◆ Exercise objective ◆
Exactly as they appear, set down all of the records.

*** Data to examine

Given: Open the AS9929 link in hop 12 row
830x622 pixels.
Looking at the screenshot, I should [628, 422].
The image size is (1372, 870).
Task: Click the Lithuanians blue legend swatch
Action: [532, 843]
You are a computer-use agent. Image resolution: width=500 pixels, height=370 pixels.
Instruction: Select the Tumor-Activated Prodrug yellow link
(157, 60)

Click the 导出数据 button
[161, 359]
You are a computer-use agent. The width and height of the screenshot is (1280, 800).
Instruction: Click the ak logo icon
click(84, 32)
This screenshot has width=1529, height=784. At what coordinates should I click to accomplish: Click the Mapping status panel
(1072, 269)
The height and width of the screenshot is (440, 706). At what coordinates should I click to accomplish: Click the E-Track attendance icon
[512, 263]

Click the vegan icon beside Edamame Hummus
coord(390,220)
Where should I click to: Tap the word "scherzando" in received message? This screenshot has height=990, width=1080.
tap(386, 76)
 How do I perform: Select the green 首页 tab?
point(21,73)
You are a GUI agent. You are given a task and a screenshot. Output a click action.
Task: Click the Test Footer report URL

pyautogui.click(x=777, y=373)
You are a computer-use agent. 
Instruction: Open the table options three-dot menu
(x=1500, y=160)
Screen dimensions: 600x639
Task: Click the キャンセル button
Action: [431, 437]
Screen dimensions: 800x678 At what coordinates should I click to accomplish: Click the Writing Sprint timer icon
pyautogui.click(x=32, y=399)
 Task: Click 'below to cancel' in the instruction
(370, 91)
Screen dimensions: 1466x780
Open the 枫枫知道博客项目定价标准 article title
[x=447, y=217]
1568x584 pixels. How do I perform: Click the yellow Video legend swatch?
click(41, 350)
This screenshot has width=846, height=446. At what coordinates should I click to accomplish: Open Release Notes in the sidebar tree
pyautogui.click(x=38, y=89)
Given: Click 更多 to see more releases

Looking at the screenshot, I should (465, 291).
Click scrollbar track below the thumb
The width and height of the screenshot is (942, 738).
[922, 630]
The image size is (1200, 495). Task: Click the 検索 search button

******

◆ Exercise output ◆
Given: Open the AS9929 link in hop 12 row
830x622 pixels.
Looking at the screenshot, I should [628, 422].
The image size is (1372, 870).
Task: Click the Lithuanians blue legend swatch
Action: [532, 843]
You are a computer-use agent. Image resolution: width=500 pixels, height=370 pixels.
Instruction: Select the Tumor-Activated Prodrug yellow link
(157, 60)

Click the 导出数据 button
[161, 359]
You are a computer-use agent. The width and height of the screenshot is (1280, 800).
Instruction: Click the ak logo icon
click(84, 32)
This screenshot has width=1529, height=784. At what coordinates should I click to accomplish: Click the Mapping status panel
(1072, 269)
The height and width of the screenshot is (440, 706). At what coordinates should I click to accomplish: Click the E-Track attendance icon
[512, 263]

Click the vegan icon beside Edamame Hummus
coord(390,220)
Where should I click to: Tap the word "scherzando" in received message? This screenshot has height=990, width=1080.
tap(386, 76)
 How do I perform: Select the green 首页 tab?
point(21,73)
You are a GUI agent. You are given a task and a screenshot. Output a click action.
Task: Click the Test Footer report URL

pyautogui.click(x=777, y=373)
You are a computer-use agent. 
Instruction: Open the table options three-dot menu
(x=1500, y=160)
Screen dimensions: 600x639
Task: Click the キャンセル button
Action: [431, 437]
Screen dimensions: 800x678 At what coordinates should I click to accomplish: Click the Writing Sprint timer icon
pyautogui.click(x=32, y=399)
 Task: Click 'below to cancel' in the instruction
(370, 91)
Screen dimensions: 1466x780
Open the 枫枫知道博客项目定价标准 article title
[x=447, y=217]
1568x584 pixels. How do I perform: Click the yellow Video legend swatch?
click(41, 350)
This screenshot has width=846, height=446. At what coordinates should I click to accomplish: Open Release Notes in the sidebar tree
pyautogui.click(x=38, y=89)
Given: Click 更多 to see more releases

Looking at the screenshot, I should (465, 291).
Click scrollbar track below the thumb
The width and height of the screenshot is (942, 738).
[922, 630]
The image size is (1200, 495). Task: Click the 検索 search button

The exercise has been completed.